# Game 46: San Antonio Spurs @ Portland Trailblazers



## KokoTheMonkey (Aug 4, 2003)

* February 1st, 2006 - 9:00 PM (Central Time)*
 *San Antonio Spurs (35-10)* @ *Portland Trailblazers (16-27)*  

*Projected Starting Lineup: *










PG - Tony Parker (19.3 PPG - 5.8 APG - 3.8 RPG)
SG - Manu Ginobili (15.2 PPG - 3.8 RPG - 3.2 APG) 
SF - Bruce Bowen (7.4 PPG - 3.8 RPG - 1.6 APG)
PF - Tim Duncan (20.1 PPG - 11.5 RPG - 2.0 BLK)
C - Rasho Nesterovic (5.1 PPG - 4.2 RPG - 1.2 BLK)

*Reserves:*

G/F - Michael Finley (9.7 PPG - 3.6 RPG)
PG - Nick Van Exel (5.5 PPG - 1.7 APG)
G/F - Brent Barry (5.4 PPG - 1.8 RPG) 
F/C - Robert Horry (5.3 PPG - 3.8 RPG)
C - Nazr Mohammed (4.7 PPG - 4.1 RPG)
PG - Beno Udrih (3.1 PPG - 1.5 APG)
F/C - Fabricio Oberto (2.2 PPG - 2.1 RPG)
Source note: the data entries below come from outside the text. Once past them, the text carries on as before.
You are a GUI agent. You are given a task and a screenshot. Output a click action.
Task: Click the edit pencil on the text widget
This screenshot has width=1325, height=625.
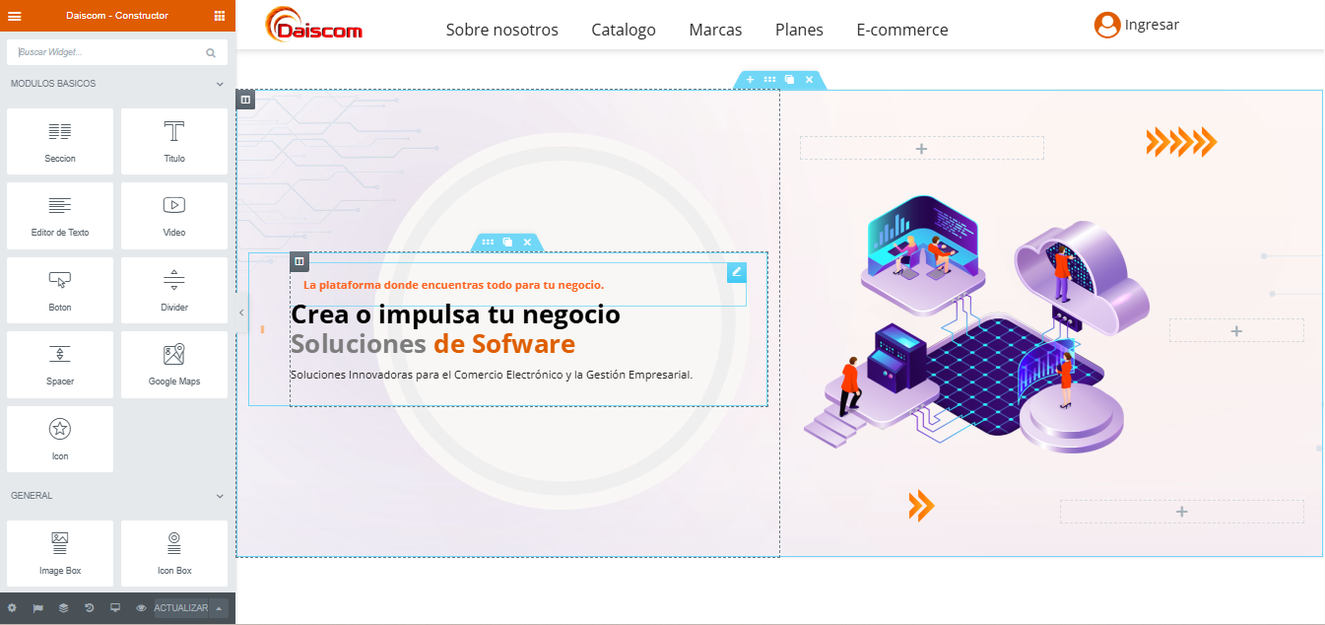(736, 272)
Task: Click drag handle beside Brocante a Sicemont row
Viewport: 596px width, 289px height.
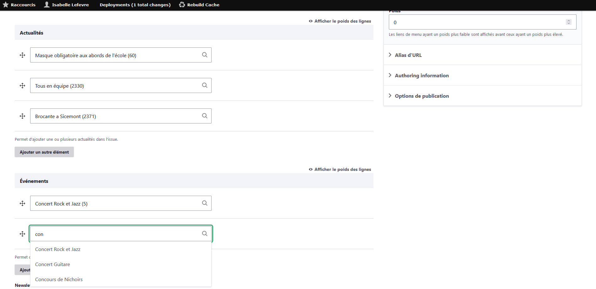Action: 22,116
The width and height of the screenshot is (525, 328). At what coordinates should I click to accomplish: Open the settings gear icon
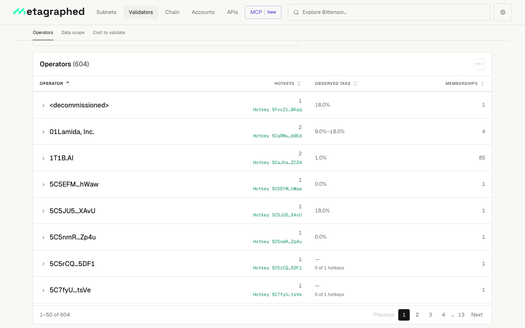(503, 12)
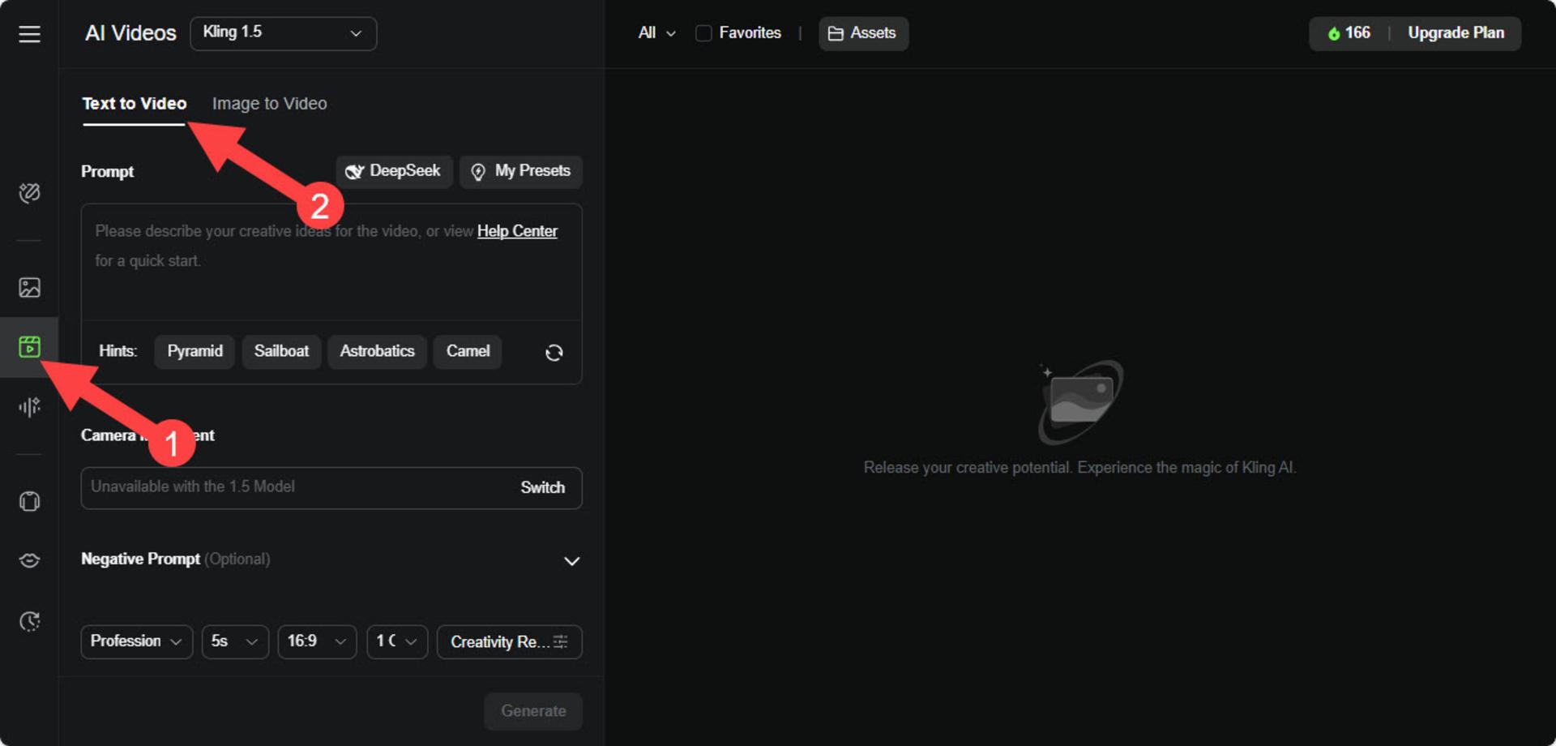Open the lip sync sidebar icon
This screenshot has height=746, width=1556.
[x=29, y=560]
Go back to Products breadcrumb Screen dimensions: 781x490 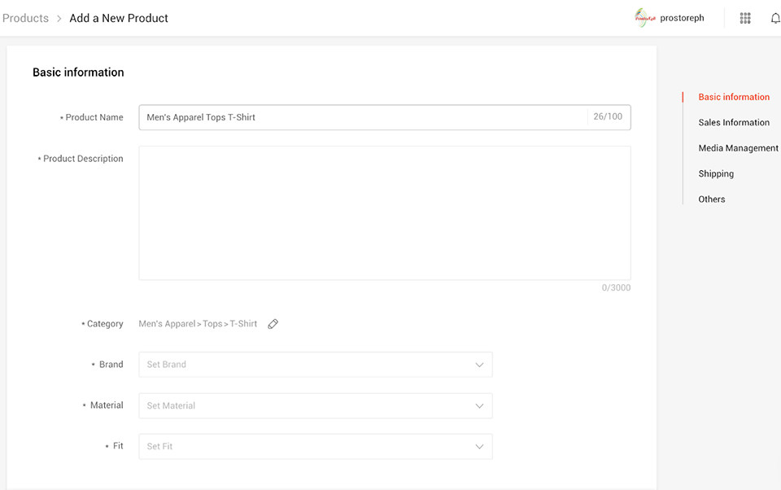(x=25, y=18)
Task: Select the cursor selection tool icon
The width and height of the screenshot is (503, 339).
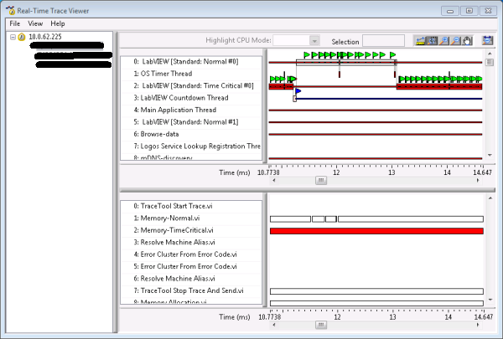Action: tap(433, 40)
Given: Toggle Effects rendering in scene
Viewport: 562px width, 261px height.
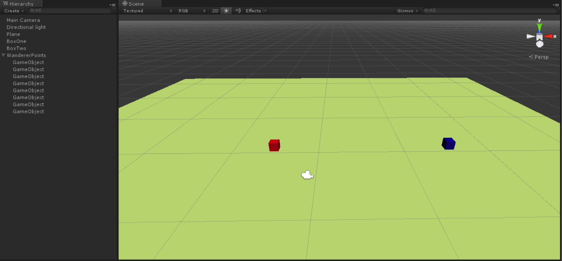Looking at the screenshot, I should pos(253,11).
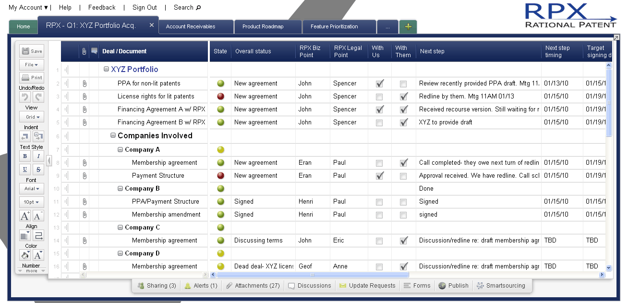Click the text wrap icon under Align
628x303 pixels.
(x=38, y=235)
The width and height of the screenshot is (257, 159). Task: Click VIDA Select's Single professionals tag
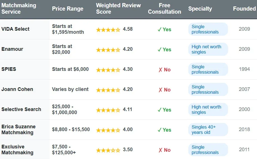tap(208, 29)
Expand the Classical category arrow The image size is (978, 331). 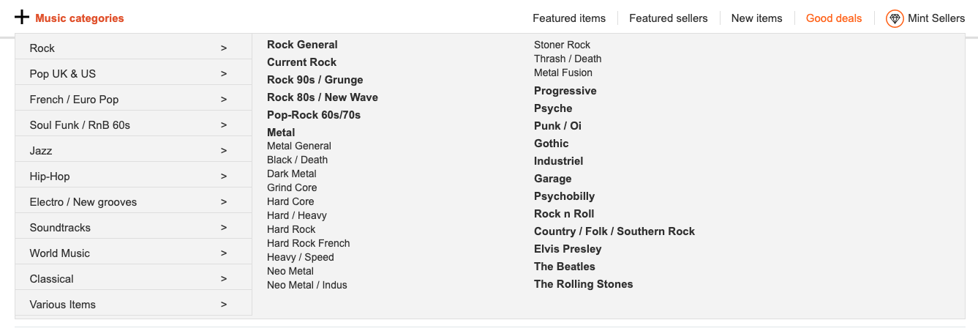point(224,279)
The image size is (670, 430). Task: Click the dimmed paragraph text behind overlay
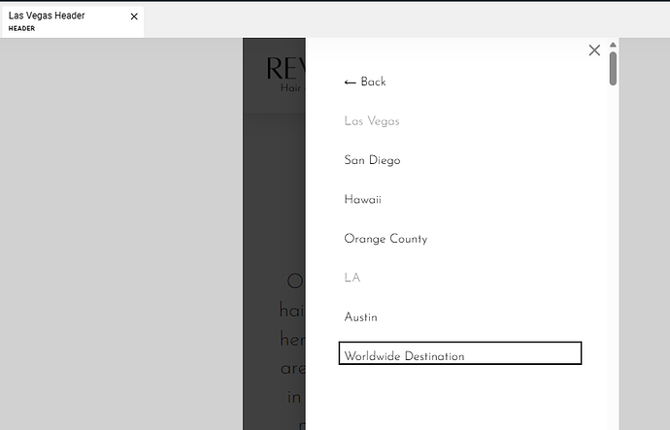click(x=291, y=340)
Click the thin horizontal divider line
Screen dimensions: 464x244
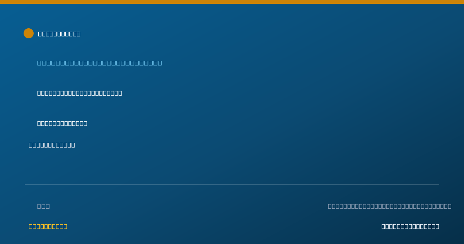[x=232, y=184]
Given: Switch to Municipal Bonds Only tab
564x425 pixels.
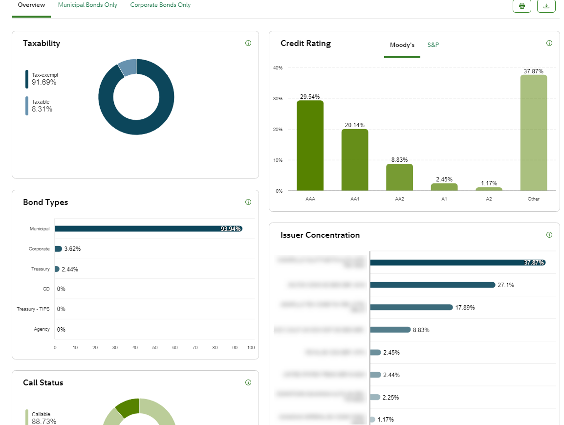Looking at the screenshot, I should (87, 5).
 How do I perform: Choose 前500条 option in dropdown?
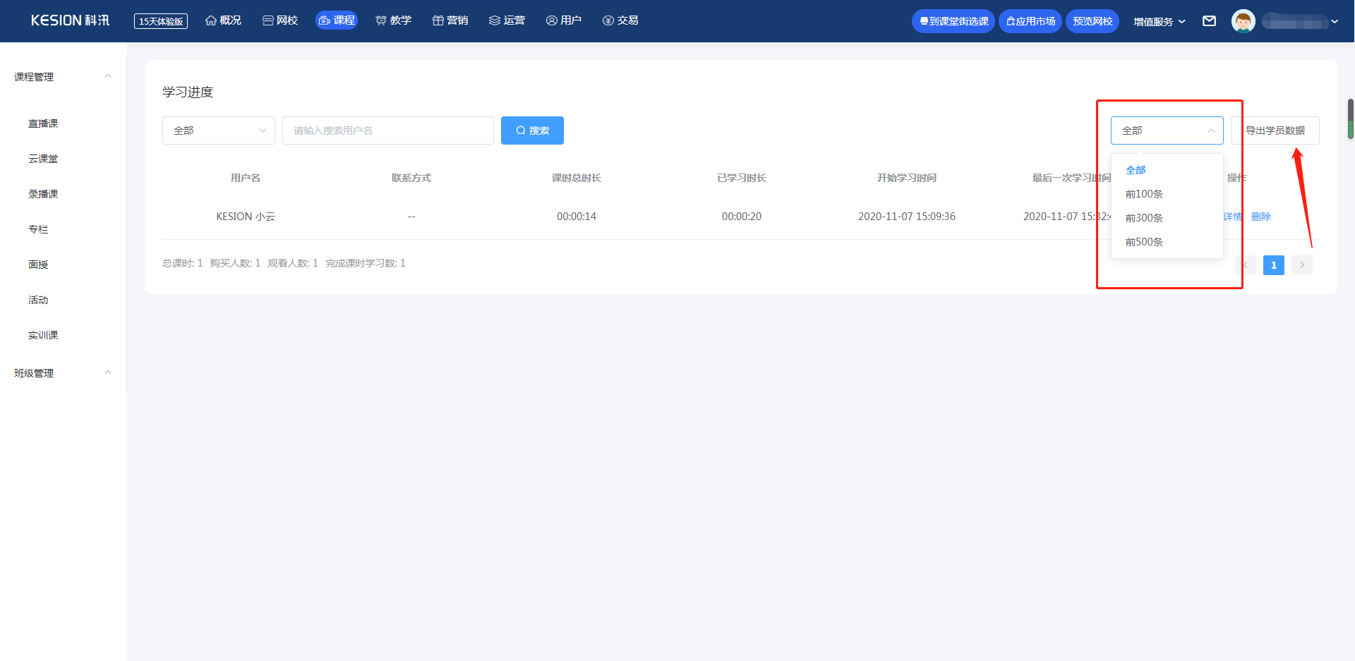[x=1144, y=242]
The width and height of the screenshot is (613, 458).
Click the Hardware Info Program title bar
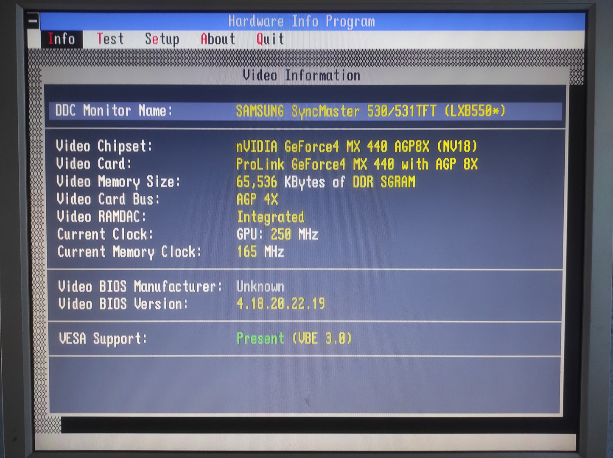pyautogui.click(x=301, y=21)
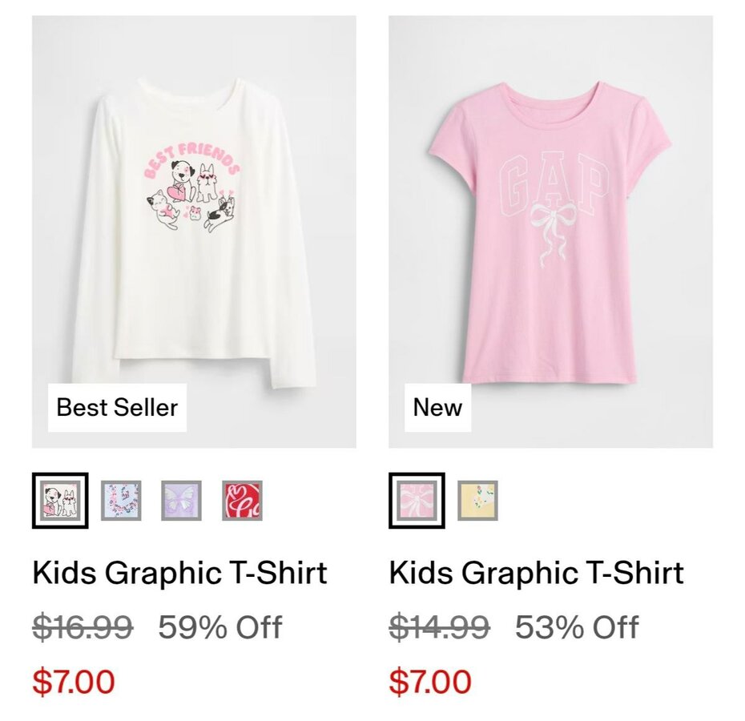Select the pink bow color swatch
This screenshot has width=745, height=721.
tap(417, 501)
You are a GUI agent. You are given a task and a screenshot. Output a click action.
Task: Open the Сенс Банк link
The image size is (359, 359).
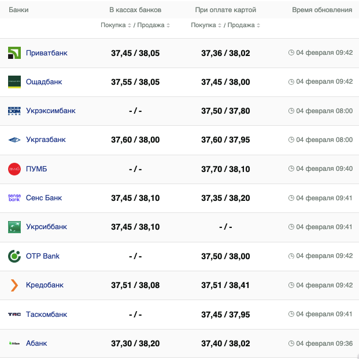[44, 198]
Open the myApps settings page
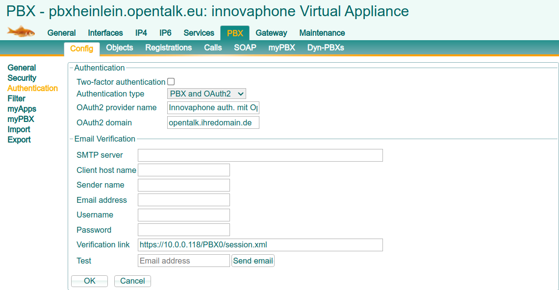 tap(22, 108)
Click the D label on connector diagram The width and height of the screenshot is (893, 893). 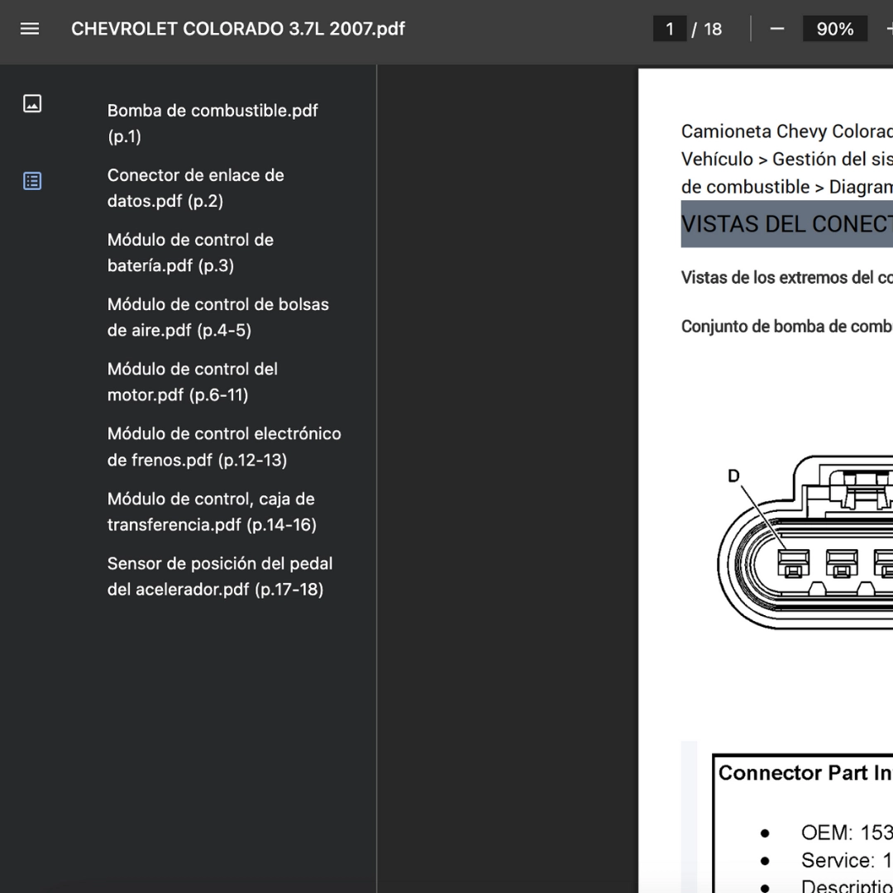(733, 476)

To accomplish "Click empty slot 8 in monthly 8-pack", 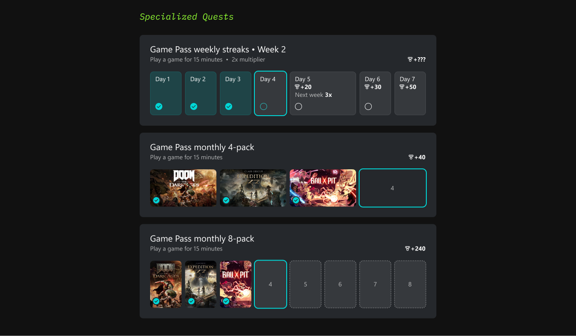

*Projected Starting Lineup: *










PG - Steve Blake (8.4 PPG - 4.2 APG - 2.3 RPG) 
SG - Juan Dixon (13.5 PPG - 2.5 APG - 2.3 RPG)
SF - Victor Khryapa (5.8 PPG - 4.5 RPG - 1.5 APG)
PF - Zach Randolph (18.0 PPG - 8.5 RPG - 2.0 APG)
C - Joel Przybilla (6.7 PPG - 6.9 RPG - 2.4 BLK)

*Reserves:*

SF - Ruben Patterson (11.7 PPG - 3.4 RPG)
PG - Sebastian Telfair (9.5 PPG - 3.8 APG)
G - Jarrett Jack (5.8 PPG - 2.6 APG)
C - Theo Ratliff (4.6 PPG - 5.4 RPG)
F - Travis Outlaw (4.6 PPG - 2.3 RPG)
SG - Martell Webster (4.2 PPG - 1.1 RPG)
C - Ha Seung-Jin (1.7 PPG - 2.1 RPG)



Portland sports one of the worst offenses in the league, so this game should be very similar to the Utah game. Portland has some guys who play physical ball just like Utah, so many things are going to be alike. One difference though is that Portland has a back-to-the-basket guy in Zach Randolph. Portland isn't a good rebounding team and defensively they aren't much, so the Spurs should have a rather easy win in this game. 13-14 point victory is what I predict, with Manu or Parker having a big game.


----------



## TheRoc5 (Mar 1, 2005)

its allmost game time! pistons and mavs play to night so hopefully they will both loose and we will win. though we should just focus on tonights game. first of a back to back so lets blow them out and we can get rest for our starters!
Spurs 111
blazers 95


----------



## FreeMason Jr. (Jul 12, 2004)

Nazr has been absolutely amazing on the boards. That's probably the only thing I've been amazed with tonight though...


----------



## FreeMason Jr. (Jul 12, 2004)

Spurs up 7 at the end of the third, but they gada win by 8!


----------



## TheRoc5 (Mar 1, 2005)

we arent making any shots, were getting frustrated and are having bad passes


----------



## hi im new (Jul 4, 2005)

wow, how did we get away with that win


----------



## SodaPopinski (Aug 10, 2004)

hi im new said:


> wow, how did we get away with that win


Might have something to do with the fact you shot about 35 free throws in the second half. Whenever you can go 8 on 5, you have a pretty good shot at winning the game.

-Pop


----------



## KokoTheMonkey (Aug 4, 2003)

Well, you're not getting any sympathy over here. The Spurs are infinitely better than the Blazers anyway, so it's not like you were expecting a win.


----------



## Dragnsmke1 (Jul 29, 2002)

TheRoc5 said:


> its allmost game time! pistons and mavs play to night so hopefully they will both loose and we will win.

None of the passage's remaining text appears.